Déplacements rapides en scooter dans la capitale, virée express à Londres, dépôt des vêtements en coup de vent dans le vaste appartement de sa commanditaire (le plus souvent absente ou invisible) rythment le quotidien pressé d’une jeune femme toujours en mouvement. La voici bientôt harcelée par d’étranges messages anonymes reçus sur son téléphone portable. Nous accompagnons ses errements, de l’attirance ambivalente pour celle qui l’emploie en un moment de dédoublement et d’égarement jusqu’à la découverte de sources littéraires et picturales du spiritisme. Et les retours dans la ‘maison hantée’ où l’esprit ‘frappeur’ se manifeste à ses yeux avec une violence qui la jette littéralement à terre, recroquevillée sur elle-même.
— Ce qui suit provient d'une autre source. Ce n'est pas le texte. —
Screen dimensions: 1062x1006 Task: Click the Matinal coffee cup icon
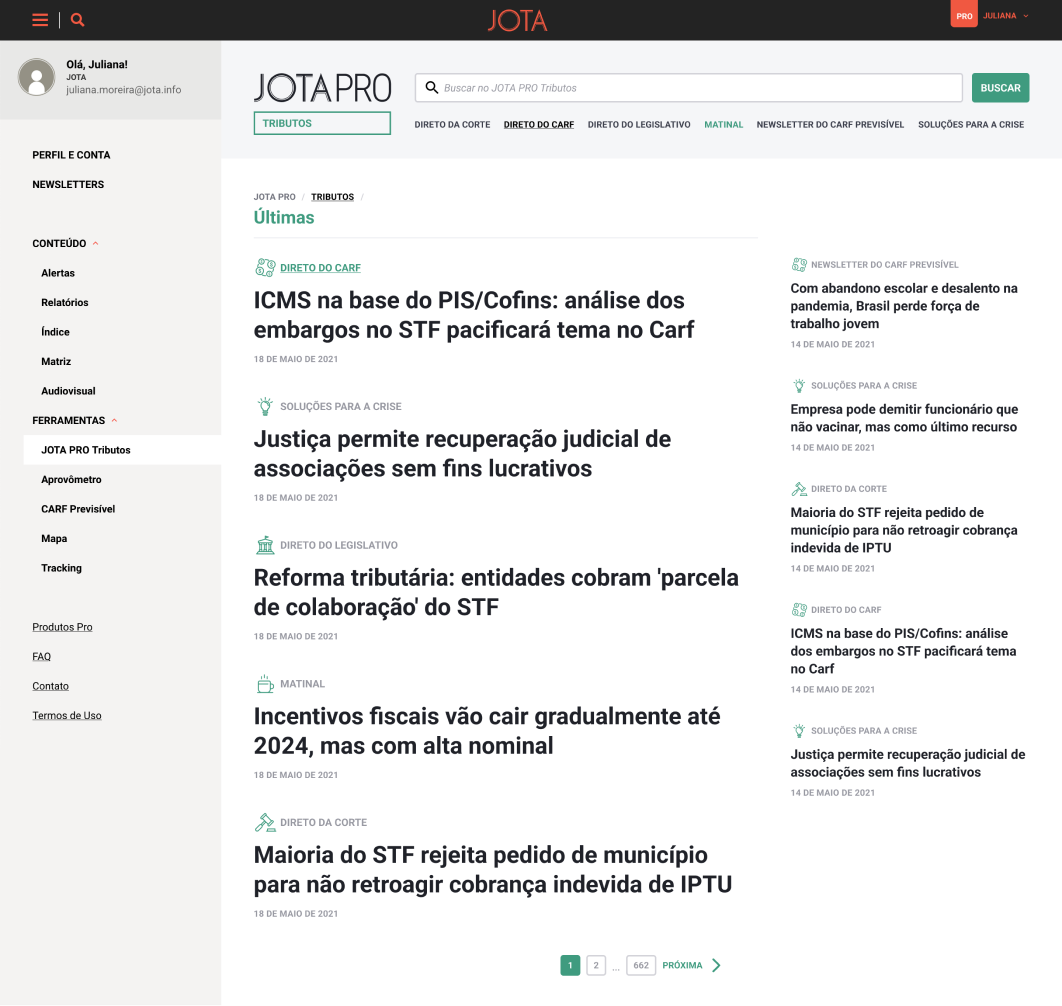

Parallèlement, l’énigme de la réception des SMS trouve sa résolution brutale sous la forme du dénouement d’un film noir avec un détournement des figures imposées et un emprunt au genre fantastique, en une hybridation pleine d’élégance.
Frontières fragiles, âme inquiète
Constat réaliste, polar angoissant, conte fantastique…autant de genres convoqués par le cinéaste, parfois dans la même séquence, voire dans le même plan, comme pour évoquer les contingences dont son héroïne doit s’extraire, le contexte matérialiste et mortifère encombrant sa tête, et la circulation entre le visible et l’invisible nourrissant son imaginaire. Les détours par la littérature (les textes de Victor Hugo, traces des séances spirites lors de l’exil à Jersey) ou la peinture (les tableaux de Hilma af Klint, pionnière de l’art abstrait), aux sources du spiritisme à la fin du XIXème siècle, fonctionnent comme antidotes à la vacuité de l’existence.
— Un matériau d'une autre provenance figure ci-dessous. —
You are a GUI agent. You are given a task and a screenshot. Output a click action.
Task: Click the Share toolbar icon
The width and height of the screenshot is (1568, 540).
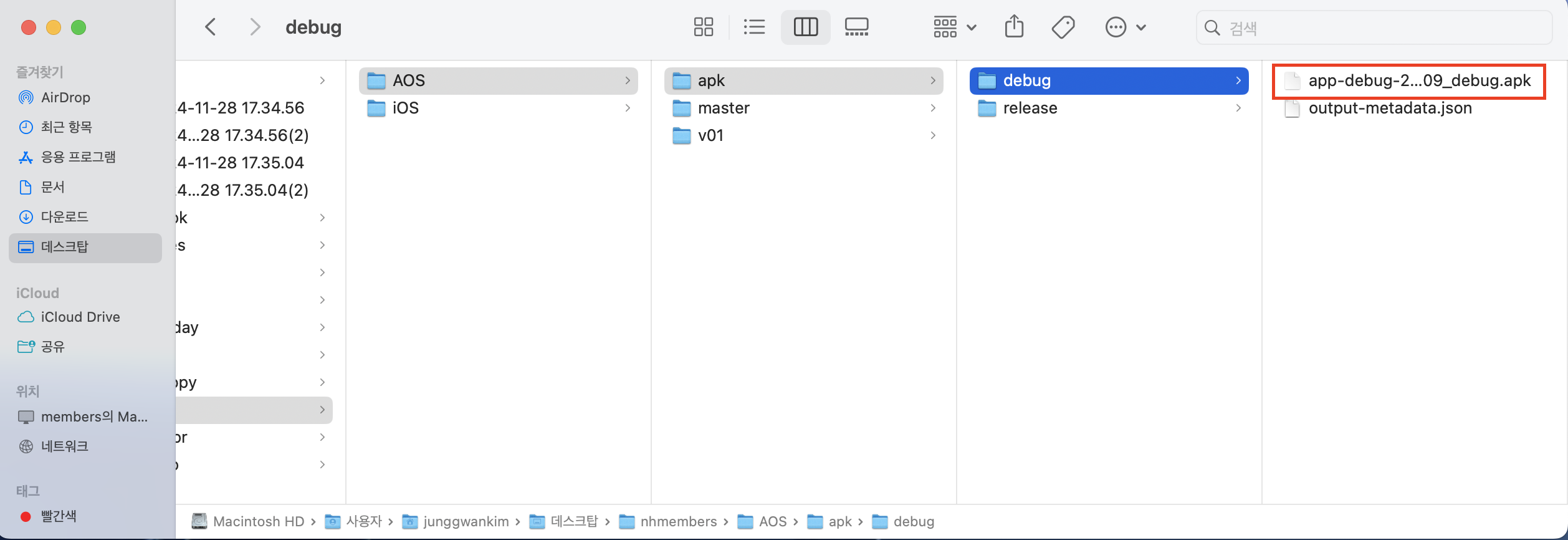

Plus que la représentation des fantômes à l’écran, l’appel à la transcendance par les arts et la foi obstinée dans une communication possible entre les vivants et les morts figurent la dimension inconsciente à l’œuvre chez une âme inquiète. Nul besoin d’effets spéciaux ni de machineries spectaculaires pour suggérer la soif de transcendance d’une jeune femme de notre temps saturé de visuel, bourré à craquer d’icônes et de clichés. Lorsque l’héroïne, délestée de son rôle social de ‘personal shopper’ part retrouver son amoureux à Oman où il travaille, elle voyage en solitaire à bord d’une camionnette aux côtés d’un conducteur silencieux tout de blanc vêtu sur une route déserte encadrée de montagnes arides. A son arrivée dans un petit village haut perché dans la blancheur ombreuse d’une pièce aux murs épais, Maureen poursuit à voix haute le ‘dialogue’ avec le frère disparu. Comme s’il s’agissait d’un double d’elle-même avec qui elle serait en quête d’harmonie, une quête sans cesse reconduite.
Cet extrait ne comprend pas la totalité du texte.